BUFFALO, N.Y. (WBEN) - There is no exact timeline yet for more students at Buffalo Public Schools to return to the classroom, despite the district superintendent saying earlier this month that he would not know until the middle of February who he can bring back and when.
"Every school is different and has a different footprint," Superintendent Kriner Cash said on February 1. "We are averaging 205 to 255 people in our schools across the district, on average...We need to get in, see how many come back, see how many we can fit on these footprints...We're getting close to max capacity now. I don't know and won't know until mid-February who I can bring back and when. It is the engineering problem that is fluid. It is continuous. We will keep working it and working it and try to bring as many students as we can safely back and that we can afford to do."
In a statement, the district told WBEN that "...recommendations will be forthcoming after the break, following a thorough review of the first two weeks."

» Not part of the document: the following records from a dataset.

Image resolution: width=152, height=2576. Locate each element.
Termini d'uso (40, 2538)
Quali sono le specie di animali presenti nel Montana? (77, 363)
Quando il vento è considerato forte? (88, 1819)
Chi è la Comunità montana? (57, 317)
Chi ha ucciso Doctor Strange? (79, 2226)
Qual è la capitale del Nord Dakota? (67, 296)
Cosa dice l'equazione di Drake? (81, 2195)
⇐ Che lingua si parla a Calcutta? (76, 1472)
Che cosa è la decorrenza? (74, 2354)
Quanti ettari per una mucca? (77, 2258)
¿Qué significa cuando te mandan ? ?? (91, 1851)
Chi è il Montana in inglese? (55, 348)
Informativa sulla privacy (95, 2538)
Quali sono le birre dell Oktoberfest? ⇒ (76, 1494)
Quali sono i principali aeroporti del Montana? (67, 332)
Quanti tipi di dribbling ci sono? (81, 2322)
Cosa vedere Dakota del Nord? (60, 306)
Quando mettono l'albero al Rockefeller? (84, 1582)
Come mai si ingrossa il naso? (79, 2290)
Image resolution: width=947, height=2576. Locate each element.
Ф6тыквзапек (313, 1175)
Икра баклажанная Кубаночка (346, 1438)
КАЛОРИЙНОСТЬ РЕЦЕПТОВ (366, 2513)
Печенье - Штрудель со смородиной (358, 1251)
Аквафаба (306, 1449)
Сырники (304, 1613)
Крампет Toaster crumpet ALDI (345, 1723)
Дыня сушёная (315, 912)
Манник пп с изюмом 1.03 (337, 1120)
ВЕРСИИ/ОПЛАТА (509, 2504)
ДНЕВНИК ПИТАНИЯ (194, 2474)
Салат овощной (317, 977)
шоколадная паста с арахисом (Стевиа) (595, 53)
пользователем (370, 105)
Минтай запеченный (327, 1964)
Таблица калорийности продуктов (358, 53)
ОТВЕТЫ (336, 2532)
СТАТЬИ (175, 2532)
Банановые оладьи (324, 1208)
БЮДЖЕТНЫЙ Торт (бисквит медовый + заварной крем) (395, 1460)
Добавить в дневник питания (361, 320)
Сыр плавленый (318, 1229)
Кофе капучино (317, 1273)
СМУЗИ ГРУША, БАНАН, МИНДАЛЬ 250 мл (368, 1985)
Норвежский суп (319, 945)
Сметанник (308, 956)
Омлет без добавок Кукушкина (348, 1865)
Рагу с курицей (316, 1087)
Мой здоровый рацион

Students between third and eleventh grade received their entire education virtually this school year. Thousands of students in the other grades returned to their classroom for the first time since last March on February 1 under a hybrid model.
Buffalo Board of Education leaders in January gave the superintendent authorization to bring back additional students "to the extend he, in conjunction with medical professionals, and staff, determine it is safe and operationally possible to do so". The resolution also grants Cash the power to close any school if he and medical professionals deem it to be in the best interest of student and staff safety.
As of Thursday, New York State reports 270 positive cases among Buffalo students, teachers, and staff at the region's largest district, though this number also took into account positive cases prior to schools reopening. The district is reporting 28 positive tests among students and adults who have returned to the classroom. Of the 28 tests, 18 were students and all but two of the total cases were self-reported positive cases.
School board member Larry Scott told WBEN there was a discussion among leaders with the district's Chief Medical Director, Dr. Dennis Kuo, about the testing that has been done by the district.
"As a single board member, I was reassured that the rates seem to be staying low and that we're not seeing a considerable amount of cases in our schools," Scott said. "I would say at this point, it seems as if the transition back in person for the grade levels we've included and our neediest students has been done as safe as it can be and has been successful overall. It's time for us to start having that conversation about bringing back additional grades."
Scott said he would personally like to see third and fourth grade students returning next under the hybrid model.
While the next official meeting for the Buffalo School Board isn't until March 17, there are two work sessions scheduled for March 3 and March 10. Scott presumes a discussion about phasing in new students will be on those days, though the superintendent has discretion to decide before then.
Scott said decisions must be made with safety in mind.
"There's some urgency on this...because we're approaching a year of some students not having been in any of our school buildings, but that urgency can't trump us doing things safely and responsibly," he said.